This application is a Flask-based web app that integrates with SQLite to access the Kindle's vocabulary database,
extracts words and their usage, and uses AnkiConnect to add these words to an Anki deck. The Kindle's vocabulary
database is a SQLite file named vocab.db
(e.g., for macOS located at the system
path /Volumes/Kindle/system/vocabulary/vocab.db
when the Kindle device is mounted).
The vocab.db
database consists of several tables, with the LOOKUPS
and WORDS
tables being the most relevant.
The LOOKUPS
table contains the word usage and its metadata, while the WORDS
table contains the words themselves.
- Automatically processes new vocabulary highlights.
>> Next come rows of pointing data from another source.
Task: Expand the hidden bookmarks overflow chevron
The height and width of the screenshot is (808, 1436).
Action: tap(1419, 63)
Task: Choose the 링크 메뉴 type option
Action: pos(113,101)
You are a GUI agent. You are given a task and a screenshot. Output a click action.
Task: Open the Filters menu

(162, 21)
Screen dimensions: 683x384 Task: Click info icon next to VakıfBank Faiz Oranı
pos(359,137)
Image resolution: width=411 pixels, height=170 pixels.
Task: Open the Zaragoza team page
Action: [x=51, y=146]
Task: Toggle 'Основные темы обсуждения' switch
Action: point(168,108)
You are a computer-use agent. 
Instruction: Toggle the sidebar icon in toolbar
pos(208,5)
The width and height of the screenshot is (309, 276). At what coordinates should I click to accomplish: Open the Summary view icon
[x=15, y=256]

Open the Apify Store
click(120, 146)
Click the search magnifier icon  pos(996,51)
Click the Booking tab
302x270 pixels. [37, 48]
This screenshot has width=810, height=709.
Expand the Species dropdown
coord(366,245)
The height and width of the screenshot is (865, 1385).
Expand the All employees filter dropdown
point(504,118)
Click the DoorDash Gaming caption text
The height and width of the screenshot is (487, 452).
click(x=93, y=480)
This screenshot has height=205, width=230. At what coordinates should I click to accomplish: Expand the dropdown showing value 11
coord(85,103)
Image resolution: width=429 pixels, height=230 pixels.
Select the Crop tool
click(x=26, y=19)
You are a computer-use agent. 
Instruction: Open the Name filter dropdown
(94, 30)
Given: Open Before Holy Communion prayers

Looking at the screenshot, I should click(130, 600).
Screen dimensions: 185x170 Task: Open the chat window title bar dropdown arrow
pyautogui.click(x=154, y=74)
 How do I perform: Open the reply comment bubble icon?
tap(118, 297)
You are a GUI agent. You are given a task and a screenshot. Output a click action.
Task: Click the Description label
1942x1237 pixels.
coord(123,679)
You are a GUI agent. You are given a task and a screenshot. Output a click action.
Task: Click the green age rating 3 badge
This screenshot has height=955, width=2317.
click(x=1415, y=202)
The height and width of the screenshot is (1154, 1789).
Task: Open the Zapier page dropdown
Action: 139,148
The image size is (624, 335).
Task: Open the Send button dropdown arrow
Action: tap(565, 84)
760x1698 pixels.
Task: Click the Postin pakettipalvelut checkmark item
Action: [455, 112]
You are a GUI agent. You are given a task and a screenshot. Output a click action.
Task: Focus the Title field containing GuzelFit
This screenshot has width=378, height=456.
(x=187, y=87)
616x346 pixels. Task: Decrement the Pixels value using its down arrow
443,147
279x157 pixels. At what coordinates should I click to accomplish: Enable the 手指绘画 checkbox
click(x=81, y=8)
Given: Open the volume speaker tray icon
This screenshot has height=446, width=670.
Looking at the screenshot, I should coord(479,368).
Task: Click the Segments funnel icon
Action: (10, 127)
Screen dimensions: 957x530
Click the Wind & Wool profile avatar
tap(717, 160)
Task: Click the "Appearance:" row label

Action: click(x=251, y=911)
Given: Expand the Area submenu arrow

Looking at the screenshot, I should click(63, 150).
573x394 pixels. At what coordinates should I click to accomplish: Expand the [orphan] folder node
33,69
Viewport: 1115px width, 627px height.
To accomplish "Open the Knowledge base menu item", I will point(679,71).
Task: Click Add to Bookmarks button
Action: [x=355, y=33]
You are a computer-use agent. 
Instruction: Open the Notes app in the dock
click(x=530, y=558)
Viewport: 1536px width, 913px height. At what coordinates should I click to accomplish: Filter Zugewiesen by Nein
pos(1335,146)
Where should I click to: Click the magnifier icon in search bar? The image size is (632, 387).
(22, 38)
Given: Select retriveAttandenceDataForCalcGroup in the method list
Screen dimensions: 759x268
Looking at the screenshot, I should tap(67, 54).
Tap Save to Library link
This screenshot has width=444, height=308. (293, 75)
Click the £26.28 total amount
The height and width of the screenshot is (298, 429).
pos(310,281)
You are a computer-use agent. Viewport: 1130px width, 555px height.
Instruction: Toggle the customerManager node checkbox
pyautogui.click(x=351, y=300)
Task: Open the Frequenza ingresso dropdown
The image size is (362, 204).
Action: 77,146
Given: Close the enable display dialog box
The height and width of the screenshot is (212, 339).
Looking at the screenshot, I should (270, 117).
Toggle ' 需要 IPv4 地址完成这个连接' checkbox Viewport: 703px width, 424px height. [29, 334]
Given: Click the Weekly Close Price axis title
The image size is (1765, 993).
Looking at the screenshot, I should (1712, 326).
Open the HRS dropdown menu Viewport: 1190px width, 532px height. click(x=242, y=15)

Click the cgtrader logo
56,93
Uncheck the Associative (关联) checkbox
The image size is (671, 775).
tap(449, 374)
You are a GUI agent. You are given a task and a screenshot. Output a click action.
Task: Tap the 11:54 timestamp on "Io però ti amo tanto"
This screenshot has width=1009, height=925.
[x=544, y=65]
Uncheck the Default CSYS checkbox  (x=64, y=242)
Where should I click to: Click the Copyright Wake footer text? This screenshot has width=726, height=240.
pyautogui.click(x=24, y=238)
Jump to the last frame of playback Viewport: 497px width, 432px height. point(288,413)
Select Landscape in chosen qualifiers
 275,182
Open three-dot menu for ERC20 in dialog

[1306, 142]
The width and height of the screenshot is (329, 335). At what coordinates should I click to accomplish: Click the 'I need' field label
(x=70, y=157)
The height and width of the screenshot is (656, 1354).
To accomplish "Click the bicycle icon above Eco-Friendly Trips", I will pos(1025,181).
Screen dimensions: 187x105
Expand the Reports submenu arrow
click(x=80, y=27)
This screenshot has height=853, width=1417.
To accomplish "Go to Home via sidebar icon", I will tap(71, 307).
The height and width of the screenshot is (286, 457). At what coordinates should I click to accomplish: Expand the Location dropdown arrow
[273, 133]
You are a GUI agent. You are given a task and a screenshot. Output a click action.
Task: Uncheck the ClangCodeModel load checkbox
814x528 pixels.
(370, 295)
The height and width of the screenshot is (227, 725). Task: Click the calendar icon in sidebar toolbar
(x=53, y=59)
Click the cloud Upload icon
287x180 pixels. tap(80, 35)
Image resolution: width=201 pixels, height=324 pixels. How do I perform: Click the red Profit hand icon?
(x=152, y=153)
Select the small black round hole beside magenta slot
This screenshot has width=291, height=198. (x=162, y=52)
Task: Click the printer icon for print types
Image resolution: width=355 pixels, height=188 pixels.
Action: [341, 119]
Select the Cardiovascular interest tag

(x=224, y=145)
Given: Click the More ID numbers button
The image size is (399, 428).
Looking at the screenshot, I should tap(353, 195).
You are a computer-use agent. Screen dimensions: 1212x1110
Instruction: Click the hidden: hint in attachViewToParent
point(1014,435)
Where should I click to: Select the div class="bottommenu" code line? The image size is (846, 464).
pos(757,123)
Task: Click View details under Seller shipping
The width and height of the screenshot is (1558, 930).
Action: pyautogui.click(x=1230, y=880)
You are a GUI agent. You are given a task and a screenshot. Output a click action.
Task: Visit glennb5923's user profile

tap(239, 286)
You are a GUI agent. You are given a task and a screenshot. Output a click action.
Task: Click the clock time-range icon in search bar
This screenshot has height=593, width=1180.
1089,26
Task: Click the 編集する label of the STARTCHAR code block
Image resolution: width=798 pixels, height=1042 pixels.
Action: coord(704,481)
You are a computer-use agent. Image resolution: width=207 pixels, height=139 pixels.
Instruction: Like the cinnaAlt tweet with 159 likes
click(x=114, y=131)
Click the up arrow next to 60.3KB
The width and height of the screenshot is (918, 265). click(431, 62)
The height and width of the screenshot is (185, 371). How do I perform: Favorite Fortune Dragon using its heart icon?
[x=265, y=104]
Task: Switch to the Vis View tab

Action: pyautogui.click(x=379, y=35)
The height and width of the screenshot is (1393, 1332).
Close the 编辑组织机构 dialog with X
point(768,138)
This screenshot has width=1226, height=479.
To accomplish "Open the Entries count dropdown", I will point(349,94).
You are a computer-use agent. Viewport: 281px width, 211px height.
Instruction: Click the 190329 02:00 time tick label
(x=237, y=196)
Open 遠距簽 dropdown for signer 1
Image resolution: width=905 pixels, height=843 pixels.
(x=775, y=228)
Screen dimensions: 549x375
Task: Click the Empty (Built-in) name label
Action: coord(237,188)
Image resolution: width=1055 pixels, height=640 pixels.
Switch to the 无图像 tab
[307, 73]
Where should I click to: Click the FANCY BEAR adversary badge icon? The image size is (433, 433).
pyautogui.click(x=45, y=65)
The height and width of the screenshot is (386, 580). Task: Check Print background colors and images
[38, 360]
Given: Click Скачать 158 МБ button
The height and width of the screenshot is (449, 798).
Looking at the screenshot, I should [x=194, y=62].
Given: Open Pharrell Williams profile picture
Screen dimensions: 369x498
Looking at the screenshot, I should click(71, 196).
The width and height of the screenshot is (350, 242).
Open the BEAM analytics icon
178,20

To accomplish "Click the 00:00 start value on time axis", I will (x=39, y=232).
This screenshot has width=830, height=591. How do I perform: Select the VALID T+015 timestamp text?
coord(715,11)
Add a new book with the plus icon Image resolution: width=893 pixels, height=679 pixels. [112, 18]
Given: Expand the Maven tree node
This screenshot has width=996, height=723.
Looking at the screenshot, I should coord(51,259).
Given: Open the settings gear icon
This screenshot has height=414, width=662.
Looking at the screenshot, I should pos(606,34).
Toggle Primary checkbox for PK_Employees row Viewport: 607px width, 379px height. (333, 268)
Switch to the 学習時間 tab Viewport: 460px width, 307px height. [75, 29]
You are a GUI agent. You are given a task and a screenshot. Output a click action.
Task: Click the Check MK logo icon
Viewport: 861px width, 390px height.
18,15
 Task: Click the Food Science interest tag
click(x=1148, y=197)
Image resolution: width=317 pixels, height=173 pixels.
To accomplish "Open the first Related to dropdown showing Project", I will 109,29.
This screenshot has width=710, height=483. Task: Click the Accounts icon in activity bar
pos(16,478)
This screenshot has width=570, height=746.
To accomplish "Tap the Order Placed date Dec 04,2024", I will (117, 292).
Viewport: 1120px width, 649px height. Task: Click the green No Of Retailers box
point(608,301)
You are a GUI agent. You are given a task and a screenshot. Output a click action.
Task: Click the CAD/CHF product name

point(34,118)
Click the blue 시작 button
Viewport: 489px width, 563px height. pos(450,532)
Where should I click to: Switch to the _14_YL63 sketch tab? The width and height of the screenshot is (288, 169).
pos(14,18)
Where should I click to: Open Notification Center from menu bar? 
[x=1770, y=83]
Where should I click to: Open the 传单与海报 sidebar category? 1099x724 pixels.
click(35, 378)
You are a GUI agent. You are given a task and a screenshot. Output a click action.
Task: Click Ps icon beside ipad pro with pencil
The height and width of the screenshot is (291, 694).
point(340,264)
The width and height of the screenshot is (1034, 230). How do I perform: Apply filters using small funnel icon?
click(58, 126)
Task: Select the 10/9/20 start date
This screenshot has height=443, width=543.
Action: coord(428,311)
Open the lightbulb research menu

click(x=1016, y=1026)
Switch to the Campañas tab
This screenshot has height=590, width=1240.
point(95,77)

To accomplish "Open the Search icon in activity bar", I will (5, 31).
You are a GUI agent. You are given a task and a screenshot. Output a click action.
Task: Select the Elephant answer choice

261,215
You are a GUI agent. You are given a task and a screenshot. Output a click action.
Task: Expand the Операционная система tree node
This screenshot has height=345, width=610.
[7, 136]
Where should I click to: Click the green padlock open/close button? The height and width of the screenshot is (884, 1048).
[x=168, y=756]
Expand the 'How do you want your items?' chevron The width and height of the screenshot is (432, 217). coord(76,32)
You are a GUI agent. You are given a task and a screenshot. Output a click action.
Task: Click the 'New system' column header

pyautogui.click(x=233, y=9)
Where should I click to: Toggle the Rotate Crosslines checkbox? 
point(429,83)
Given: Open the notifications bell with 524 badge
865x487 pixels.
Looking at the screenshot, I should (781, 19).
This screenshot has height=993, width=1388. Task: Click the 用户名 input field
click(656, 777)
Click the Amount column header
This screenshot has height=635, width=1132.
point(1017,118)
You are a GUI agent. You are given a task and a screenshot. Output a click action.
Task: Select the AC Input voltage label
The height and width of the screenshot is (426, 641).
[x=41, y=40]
- Adds new flashcards to a specified Anki deck.
- Updates existing flashcards with additional example sentences (upon duplicate highlights/lookups to Kindle vocab db).
- Supports custom deck and card type configurations (not yet implemented).
- Provides a priority deck for frequent vocabulary (vocab words that are encountered more than a certain threshold while reading on Kindle).
For details, see the models.py
module and this file: schema_synch.md
It is recommended to use PyCharm Community Edition and set up a Poetry virtual environment.
-
Install the necessary dependencies:
poetry install
-
Install the AnkiConnect add-on in Anki by following the instructions on anki-connect's GitHub page.
-
Start the Anki application and ensure the AnkiConnect add-on is running.
-
Run the tests to ensure everything is set up correctly. Running the module has not been fully tested yet.